A passenger on a private jet was killed after the airplane encountered severe turbulence over New England.
The Bombardier Challenger 300 airplane was en route from Keene, New Hampshire, to Leesburg, Virginia, on Friday when the incident happened. The aircraft was diverted to the Bradley Airport in Windsor Locks in Connecticut and successfully landed there.
Three passengers and two crew were on the plane.
One of the passengers suffered fatal injuries, the National Transportation Safety Board (NTSB) said in a statement on Saturday.
The private jet was at an altitude of approximately 26,000 feet before it began to descend and was diverted to the Connecticut airport, online flight records show.
NTSB investigators were interviewing the two crew members and surviving passengers as part of a probe into the deadly encounter with turbulence, Sarah Sulick, an NTSB spokesperson said.
“NTSB investigators have removed the cockpit voice recorder and flight data recorder and are continuing to gather information from the flight crew, operator and passengers about the circumstances of the event,” the federal agency said in a statement to The Epoch Times.
A preliminary report is expected to be published in two to three weeks.
The extent of the damage to the aircraft was unclear and the NTSB did not provide details including whether the victim was wearing a seatbelt.
The jet is owned by Conexon, a company based in Kansas City, Missouri, according to a Federal Aviation Administration database.
Conexon refused to comment on the incident.
Turbulence Rarely Cause Death
Turbulence, which is unstable air in the atmosphere, remains a cause of injury for airline passengers despite airline safety improvements over the years.

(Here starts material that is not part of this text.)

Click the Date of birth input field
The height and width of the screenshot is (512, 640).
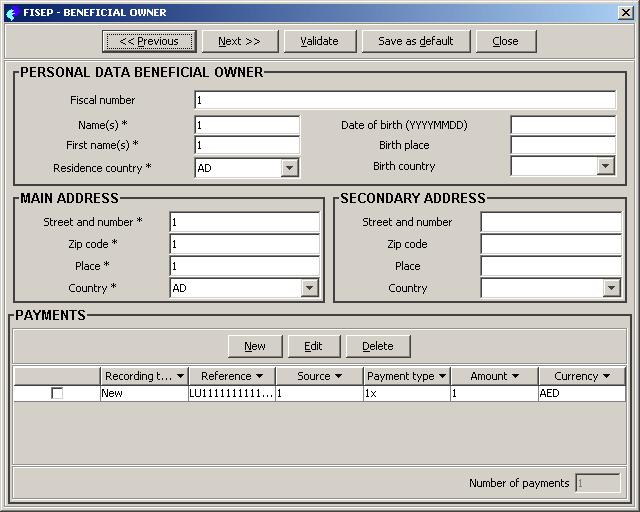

Earlier this week, seven people were hurt badly enough to be transported to hospitals after a Lufthansa Airbus A330 experienced turbulence while flying from Texas to Germany. The plane was diverted to Virginia’s Washington Dulles International Airport.
But deaths are extremely rare.
“I can’t remember the last fatality due to turbulence,” said Robert Sumwalt, a former NTSB chair and executive director of the Center for Aviation and Aerospace Safety at Embry-Riddle Aeronautical University.
Turbulence accounted for more than a third of accidents on larger commercial airlines between 2009 and 2018, according to the NTSB.
The Associated Press contributed to the report.